### Data to process
○ ○ ○
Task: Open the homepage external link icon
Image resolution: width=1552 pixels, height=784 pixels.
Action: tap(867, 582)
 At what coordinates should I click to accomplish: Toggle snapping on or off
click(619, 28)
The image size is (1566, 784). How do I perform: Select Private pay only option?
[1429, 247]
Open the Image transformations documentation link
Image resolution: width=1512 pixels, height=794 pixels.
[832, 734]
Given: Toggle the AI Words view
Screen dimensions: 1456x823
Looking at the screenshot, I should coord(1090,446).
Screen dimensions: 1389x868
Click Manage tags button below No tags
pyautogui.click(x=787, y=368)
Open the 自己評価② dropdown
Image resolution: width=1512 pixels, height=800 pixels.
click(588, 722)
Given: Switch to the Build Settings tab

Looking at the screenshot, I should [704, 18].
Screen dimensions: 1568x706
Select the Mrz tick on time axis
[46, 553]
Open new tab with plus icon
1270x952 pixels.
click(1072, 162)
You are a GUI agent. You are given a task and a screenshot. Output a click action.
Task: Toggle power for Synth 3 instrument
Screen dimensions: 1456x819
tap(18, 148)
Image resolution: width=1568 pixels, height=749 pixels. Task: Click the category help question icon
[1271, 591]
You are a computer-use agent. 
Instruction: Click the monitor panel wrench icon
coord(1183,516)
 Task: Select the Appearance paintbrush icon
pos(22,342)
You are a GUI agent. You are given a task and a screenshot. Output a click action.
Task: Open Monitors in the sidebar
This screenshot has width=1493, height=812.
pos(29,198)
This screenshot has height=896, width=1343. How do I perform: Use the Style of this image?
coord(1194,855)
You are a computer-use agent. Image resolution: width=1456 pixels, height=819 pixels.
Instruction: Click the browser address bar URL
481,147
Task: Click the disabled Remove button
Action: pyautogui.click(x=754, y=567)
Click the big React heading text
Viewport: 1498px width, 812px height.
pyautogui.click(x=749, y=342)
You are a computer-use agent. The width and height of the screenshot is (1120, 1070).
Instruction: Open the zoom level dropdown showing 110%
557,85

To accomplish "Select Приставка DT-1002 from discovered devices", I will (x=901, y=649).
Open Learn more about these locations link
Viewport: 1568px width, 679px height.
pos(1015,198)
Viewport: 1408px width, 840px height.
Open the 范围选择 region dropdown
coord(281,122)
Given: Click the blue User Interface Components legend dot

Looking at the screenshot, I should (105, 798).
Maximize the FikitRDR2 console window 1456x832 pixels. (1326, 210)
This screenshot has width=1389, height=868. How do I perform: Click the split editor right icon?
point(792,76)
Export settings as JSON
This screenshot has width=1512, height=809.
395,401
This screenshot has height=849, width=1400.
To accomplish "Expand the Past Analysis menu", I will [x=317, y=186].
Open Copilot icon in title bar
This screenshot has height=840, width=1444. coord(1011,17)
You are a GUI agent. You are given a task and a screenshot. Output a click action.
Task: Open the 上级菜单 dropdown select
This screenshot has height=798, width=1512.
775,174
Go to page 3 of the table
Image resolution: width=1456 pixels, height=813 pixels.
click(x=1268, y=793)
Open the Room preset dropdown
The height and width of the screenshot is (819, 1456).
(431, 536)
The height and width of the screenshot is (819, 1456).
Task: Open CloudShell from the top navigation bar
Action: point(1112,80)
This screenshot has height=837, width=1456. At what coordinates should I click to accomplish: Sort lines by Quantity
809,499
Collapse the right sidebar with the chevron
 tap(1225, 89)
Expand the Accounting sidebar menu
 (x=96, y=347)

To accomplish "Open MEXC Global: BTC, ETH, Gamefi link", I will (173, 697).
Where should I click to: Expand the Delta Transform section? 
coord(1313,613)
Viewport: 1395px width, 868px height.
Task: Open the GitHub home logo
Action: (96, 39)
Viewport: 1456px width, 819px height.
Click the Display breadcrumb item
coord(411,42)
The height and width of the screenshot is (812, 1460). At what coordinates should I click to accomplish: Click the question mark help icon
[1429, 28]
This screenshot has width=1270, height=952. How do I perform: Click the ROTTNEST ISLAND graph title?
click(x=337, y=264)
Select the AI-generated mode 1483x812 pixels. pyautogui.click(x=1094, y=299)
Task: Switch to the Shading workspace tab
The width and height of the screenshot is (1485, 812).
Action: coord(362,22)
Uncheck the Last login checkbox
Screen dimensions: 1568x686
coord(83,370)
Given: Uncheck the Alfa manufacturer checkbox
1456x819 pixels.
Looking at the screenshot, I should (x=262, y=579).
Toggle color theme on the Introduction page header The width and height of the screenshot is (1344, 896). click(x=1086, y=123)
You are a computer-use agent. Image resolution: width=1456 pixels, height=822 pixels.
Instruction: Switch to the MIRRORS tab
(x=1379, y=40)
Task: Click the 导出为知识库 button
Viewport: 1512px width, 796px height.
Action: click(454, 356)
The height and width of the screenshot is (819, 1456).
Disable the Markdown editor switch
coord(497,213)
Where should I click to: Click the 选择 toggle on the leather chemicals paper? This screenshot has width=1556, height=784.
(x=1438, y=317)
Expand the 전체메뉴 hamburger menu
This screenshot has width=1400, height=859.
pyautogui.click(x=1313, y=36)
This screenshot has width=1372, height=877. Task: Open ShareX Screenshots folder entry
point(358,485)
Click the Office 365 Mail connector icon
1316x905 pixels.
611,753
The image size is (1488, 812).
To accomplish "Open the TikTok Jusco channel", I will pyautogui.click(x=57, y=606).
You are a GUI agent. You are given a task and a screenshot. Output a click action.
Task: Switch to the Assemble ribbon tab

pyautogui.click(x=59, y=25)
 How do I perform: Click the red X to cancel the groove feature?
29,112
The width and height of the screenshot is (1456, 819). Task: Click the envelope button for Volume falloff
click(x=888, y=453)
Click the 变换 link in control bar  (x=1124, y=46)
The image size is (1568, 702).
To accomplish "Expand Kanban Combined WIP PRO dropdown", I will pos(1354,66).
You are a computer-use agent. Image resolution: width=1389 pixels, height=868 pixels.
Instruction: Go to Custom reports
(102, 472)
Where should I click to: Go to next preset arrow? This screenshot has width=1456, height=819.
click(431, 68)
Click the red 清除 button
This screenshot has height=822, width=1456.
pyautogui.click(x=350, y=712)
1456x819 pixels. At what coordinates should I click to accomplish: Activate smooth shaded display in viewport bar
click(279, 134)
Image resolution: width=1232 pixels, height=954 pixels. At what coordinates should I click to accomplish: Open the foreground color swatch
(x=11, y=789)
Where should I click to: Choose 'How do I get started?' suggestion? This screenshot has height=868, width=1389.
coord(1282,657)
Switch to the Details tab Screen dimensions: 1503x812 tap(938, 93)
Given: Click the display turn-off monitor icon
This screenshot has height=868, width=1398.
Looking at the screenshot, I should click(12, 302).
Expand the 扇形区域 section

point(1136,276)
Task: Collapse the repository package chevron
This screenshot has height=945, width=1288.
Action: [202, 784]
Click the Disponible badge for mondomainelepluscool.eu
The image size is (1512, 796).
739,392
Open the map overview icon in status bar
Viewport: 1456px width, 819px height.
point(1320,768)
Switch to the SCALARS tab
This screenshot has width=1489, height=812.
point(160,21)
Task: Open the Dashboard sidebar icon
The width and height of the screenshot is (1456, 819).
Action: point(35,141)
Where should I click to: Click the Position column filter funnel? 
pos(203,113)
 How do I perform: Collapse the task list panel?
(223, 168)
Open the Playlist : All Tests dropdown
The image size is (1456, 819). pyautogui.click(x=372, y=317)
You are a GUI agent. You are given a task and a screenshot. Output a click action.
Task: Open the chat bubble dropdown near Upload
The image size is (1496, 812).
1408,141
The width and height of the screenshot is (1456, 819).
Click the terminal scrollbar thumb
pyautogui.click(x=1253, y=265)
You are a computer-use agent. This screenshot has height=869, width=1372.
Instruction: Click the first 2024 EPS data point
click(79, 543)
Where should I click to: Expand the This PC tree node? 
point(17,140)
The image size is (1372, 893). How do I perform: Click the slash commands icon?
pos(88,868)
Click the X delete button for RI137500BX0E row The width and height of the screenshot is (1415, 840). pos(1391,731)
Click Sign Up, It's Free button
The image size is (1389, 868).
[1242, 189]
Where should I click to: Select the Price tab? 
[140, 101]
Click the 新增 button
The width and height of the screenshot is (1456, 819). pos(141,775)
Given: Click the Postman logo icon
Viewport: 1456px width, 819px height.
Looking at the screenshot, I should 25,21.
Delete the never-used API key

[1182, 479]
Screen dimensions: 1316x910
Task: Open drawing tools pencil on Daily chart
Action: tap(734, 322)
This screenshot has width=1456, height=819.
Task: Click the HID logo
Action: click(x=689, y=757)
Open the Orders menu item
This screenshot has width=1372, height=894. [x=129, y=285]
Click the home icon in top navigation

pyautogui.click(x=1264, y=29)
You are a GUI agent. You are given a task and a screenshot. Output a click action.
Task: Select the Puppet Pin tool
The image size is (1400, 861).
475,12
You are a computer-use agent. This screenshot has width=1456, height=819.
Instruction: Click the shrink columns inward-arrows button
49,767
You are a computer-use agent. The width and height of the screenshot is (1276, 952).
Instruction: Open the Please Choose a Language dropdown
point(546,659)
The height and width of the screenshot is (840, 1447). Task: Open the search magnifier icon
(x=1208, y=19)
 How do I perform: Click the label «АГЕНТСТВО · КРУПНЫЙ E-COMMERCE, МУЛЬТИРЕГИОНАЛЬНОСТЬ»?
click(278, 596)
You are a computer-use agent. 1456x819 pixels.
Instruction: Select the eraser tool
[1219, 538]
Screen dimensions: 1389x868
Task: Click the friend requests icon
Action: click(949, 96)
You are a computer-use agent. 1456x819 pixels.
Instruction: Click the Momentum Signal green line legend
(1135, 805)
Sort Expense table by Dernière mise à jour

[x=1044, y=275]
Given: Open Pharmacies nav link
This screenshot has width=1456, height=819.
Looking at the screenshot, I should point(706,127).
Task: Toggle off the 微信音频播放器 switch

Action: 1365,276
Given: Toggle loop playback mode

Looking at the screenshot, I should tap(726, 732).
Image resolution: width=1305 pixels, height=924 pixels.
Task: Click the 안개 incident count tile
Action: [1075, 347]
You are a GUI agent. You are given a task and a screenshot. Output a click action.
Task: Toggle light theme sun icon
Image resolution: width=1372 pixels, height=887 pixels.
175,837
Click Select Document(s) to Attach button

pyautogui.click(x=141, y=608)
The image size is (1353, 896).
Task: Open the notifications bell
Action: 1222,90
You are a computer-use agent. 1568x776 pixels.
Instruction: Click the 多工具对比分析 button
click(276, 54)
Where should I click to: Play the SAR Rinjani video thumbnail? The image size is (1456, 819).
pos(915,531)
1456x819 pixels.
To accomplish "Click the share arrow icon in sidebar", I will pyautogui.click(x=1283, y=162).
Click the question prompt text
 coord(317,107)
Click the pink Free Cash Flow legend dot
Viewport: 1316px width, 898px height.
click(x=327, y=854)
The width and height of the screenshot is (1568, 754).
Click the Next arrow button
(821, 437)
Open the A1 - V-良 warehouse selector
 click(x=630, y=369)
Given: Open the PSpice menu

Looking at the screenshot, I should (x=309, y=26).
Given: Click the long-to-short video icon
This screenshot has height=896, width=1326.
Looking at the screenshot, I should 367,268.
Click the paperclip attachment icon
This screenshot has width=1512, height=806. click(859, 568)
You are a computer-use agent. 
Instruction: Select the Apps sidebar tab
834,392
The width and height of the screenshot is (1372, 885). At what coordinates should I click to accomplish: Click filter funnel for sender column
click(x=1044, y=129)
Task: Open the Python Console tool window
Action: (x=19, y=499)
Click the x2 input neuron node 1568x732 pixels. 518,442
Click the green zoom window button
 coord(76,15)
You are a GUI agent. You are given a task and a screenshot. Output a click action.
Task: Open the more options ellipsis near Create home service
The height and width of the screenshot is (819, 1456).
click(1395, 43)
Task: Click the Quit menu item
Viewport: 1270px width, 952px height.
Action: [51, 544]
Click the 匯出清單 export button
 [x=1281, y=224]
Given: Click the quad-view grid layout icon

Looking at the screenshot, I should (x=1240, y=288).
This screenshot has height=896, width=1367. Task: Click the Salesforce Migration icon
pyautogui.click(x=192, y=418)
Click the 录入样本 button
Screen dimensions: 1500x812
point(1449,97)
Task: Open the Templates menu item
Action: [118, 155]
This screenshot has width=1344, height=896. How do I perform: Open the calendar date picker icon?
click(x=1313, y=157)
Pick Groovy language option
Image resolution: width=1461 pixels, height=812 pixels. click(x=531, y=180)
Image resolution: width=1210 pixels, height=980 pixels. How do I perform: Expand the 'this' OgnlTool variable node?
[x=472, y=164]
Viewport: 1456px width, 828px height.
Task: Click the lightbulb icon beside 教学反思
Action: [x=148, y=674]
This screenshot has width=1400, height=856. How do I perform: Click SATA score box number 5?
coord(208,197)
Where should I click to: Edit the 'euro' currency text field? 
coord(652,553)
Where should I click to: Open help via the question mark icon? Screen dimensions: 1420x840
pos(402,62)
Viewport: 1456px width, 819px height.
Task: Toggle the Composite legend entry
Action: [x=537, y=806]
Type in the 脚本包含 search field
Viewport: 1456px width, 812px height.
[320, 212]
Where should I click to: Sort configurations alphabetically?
○ ○ ○
### Description of the task
If a line in the data holds the string "Uncheck", copy that line.

### Worked solution
Uncheck the Last login checkbox
Given: Uncheck the Alfa manufacturer checkbox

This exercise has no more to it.